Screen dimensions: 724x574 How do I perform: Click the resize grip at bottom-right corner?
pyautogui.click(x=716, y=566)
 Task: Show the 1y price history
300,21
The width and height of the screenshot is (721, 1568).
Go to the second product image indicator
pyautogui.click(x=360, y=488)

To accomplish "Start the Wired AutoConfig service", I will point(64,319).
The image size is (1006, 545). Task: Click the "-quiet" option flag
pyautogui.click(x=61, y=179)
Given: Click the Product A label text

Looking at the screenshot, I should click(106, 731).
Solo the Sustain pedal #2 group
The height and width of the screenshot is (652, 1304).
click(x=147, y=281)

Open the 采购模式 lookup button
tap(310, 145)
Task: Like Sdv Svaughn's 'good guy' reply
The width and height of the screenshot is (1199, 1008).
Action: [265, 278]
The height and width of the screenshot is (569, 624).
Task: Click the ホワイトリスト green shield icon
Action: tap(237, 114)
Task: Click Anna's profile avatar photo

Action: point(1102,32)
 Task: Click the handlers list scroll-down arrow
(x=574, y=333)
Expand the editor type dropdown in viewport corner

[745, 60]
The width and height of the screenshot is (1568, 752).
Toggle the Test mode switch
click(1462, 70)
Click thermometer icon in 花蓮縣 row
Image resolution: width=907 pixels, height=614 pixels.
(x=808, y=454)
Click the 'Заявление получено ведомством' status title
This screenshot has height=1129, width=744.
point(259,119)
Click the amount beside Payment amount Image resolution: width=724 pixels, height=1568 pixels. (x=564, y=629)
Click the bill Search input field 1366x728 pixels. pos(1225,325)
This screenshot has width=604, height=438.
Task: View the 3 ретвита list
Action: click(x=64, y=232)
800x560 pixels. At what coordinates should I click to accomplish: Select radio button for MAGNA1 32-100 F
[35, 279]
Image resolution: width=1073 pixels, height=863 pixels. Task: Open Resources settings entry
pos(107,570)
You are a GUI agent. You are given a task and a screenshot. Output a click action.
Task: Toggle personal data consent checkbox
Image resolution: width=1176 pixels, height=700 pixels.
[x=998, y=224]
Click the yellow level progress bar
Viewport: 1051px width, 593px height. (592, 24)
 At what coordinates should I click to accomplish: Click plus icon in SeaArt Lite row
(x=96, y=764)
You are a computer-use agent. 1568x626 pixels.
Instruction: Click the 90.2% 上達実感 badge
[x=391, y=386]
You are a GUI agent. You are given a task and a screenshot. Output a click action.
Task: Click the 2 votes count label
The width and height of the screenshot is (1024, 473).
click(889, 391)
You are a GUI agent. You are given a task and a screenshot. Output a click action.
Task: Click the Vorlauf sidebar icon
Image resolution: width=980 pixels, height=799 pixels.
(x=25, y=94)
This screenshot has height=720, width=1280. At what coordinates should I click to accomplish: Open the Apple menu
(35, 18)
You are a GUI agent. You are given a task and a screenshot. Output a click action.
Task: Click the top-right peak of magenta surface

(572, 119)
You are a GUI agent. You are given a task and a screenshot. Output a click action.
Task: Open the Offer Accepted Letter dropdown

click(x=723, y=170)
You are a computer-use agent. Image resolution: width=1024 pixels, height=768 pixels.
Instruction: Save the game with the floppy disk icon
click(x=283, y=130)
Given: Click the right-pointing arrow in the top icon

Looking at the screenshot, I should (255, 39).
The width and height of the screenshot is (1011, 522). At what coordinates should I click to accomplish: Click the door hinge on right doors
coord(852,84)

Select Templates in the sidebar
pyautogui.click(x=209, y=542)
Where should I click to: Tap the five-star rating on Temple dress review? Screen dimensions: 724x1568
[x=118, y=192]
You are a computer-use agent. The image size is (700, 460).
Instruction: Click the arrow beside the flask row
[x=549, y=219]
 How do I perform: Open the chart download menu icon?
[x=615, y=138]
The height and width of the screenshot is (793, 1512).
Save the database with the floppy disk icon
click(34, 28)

------------------------------

- Requirement: All the entries above need to be repeated word for word.

- Response to the task:
Screen dimensions: 724x574 How do I perform: Click the resize grip at bottom-right corner?
pyautogui.click(x=716, y=566)
 Task: Show the 1y price history
300,21
The width and height of the screenshot is (721, 1568).
Go to the second product image indicator
pyautogui.click(x=360, y=488)

To accomplish "Start the Wired AutoConfig service", I will point(64,319).
The image size is (1006, 545). Task: Click the "-quiet" option flag
pyautogui.click(x=61, y=179)
Given: Click the Product A label text

Looking at the screenshot, I should click(106, 731).
Solo the Sustain pedal #2 group
The height and width of the screenshot is (652, 1304).
click(x=147, y=281)

Open the 采购模式 lookup button
tap(310, 145)
Task: Like Sdv Svaughn's 'good guy' reply
The width and height of the screenshot is (1199, 1008).
Action: [265, 278]
The height and width of the screenshot is (569, 624).
Task: Click the ホワイトリスト green shield icon
Action: tap(237, 114)
Task: Click Anna's profile avatar photo

Action: point(1102,32)
 Task: Click the handlers list scroll-down arrow
(x=574, y=333)
Expand the editor type dropdown in viewport corner

[745, 60]
The width and height of the screenshot is (1568, 752).
Toggle the Test mode switch
click(1462, 70)
Click thermometer icon in 花蓮縣 row
Image resolution: width=907 pixels, height=614 pixels.
(x=808, y=454)
Click the 'Заявление получено ведомством' status title
This screenshot has height=1129, width=744.
point(259,119)
Click the amount beside Payment amount Image resolution: width=724 pixels, height=1568 pixels. (x=564, y=629)
Click the bill Search input field 1366x728 pixels. pos(1225,325)
This screenshot has width=604, height=438.
Task: View the 3 ретвита list
Action: click(x=64, y=232)
800x560 pixels. At what coordinates should I click to accomplish: Select radio button for MAGNA1 32-100 F
[35, 279]
Image resolution: width=1073 pixels, height=863 pixels. Task: Open Resources settings entry
pos(107,570)
You are a GUI agent. You are given a task and a screenshot. Output a click action.
Task: Toggle personal data consent checkbox
Image resolution: width=1176 pixels, height=700 pixels.
[x=998, y=224]
Click the yellow level progress bar
Viewport: 1051px width, 593px height. (592, 24)
 At what coordinates should I click to accomplish: Click plus icon in SeaArt Lite row
(x=96, y=764)
You are a computer-use agent. 1568x626 pixels.
Instruction: Click the 90.2% 上達実感 badge
[x=391, y=386]
You are a GUI agent. You are given a task and a screenshot. Output a click action.
Task: Click the 2 votes count label
The width and height of the screenshot is (1024, 473).
click(889, 391)
You are a GUI agent. You are given a task and a screenshot. Output a click action.
Task: Click the Vorlauf sidebar icon
Image resolution: width=980 pixels, height=799 pixels.
(x=25, y=94)
This screenshot has height=720, width=1280. At what coordinates should I click to accomplish: Open the Apple menu
(35, 18)
You are a GUI agent. You are given a task and a screenshot. Output a click action.
Task: Click the top-right peak of magenta surface

(572, 119)
You are a GUI agent. You are given a task and a screenshot. Output a click action.
Task: Open the Offer Accepted Letter dropdown

click(x=723, y=170)
You are a computer-use agent. Image resolution: width=1024 pixels, height=768 pixels.
Instruction: Save the game with the floppy disk icon
click(x=283, y=130)
Given: Click the right-pointing arrow in the top icon

Looking at the screenshot, I should (255, 39).
The width and height of the screenshot is (1011, 522). At what coordinates should I click to accomplish: Click the door hinge on right doors
coord(852,84)

Select Templates in the sidebar
pyautogui.click(x=209, y=542)
Where should I click to: Tap the five-star rating on Temple dress review? Screen dimensions: 724x1568
[x=118, y=192]
You are a computer-use agent. The image size is (700, 460).
Instruction: Click the arrow beside the flask row
[x=549, y=219]
 How do I perform: Open the chart download menu icon?
[x=615, y=138]
The height and width of the screenshot is (793, 1512).
Save the database with the floppy disk icon
click(34, 28)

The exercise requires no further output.